*INFORMATION*:
:::::

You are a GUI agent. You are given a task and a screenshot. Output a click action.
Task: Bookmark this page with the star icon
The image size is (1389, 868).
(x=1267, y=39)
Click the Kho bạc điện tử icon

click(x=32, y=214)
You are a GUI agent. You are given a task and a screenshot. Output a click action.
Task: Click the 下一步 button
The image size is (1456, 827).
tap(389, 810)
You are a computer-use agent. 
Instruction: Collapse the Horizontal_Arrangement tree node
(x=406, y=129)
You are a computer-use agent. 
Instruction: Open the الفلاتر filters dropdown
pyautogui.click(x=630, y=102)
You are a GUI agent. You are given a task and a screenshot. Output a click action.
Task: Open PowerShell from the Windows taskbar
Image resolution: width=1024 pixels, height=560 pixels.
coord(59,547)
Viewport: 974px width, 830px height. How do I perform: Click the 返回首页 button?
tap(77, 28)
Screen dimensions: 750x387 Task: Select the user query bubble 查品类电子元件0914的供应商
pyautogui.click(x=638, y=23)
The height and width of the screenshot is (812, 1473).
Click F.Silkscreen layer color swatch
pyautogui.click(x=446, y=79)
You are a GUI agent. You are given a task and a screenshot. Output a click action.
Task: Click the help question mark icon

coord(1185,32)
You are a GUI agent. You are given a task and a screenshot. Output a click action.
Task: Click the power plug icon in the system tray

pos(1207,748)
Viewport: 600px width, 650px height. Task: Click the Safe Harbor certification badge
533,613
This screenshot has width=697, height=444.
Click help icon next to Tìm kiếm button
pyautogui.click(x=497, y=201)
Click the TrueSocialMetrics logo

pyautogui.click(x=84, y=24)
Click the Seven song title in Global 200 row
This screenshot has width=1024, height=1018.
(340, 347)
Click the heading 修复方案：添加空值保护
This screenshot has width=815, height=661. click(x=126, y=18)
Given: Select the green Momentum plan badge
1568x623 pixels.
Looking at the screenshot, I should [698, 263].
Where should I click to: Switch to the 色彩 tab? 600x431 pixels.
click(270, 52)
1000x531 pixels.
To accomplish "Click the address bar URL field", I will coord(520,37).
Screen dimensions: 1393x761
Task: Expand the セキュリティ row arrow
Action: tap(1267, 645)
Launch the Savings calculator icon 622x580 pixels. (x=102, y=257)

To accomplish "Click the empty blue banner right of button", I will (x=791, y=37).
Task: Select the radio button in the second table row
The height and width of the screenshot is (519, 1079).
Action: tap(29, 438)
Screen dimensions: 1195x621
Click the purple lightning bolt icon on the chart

:::::

*WHAT YOU SHOULD DO*:
In the answer, return exactly the lines from the line containing "1000x531 pixels." to the end of the records above, and no others.

*REPLY*:
1000x531 pixels.
To accomplish "Click the address bar URL field", I will coord(520,37).
Screen dimensions: 1393x761
Task: Expand the セキュリティ row arrow
Action: tap(1267, 645)
Launch the Savings calculator icon 622x580 pixels. (x=102, y=257)

To accomplish "Click the empty blue banner right of button", I will (x=791, y=37).
Task: Select the radio button in the second table row
The height and width of the screenshot is (519, 1079).
Action: tap(29, 438)
Screen dimensions: 1195x621
Click the purple lightning bolt icon on the chart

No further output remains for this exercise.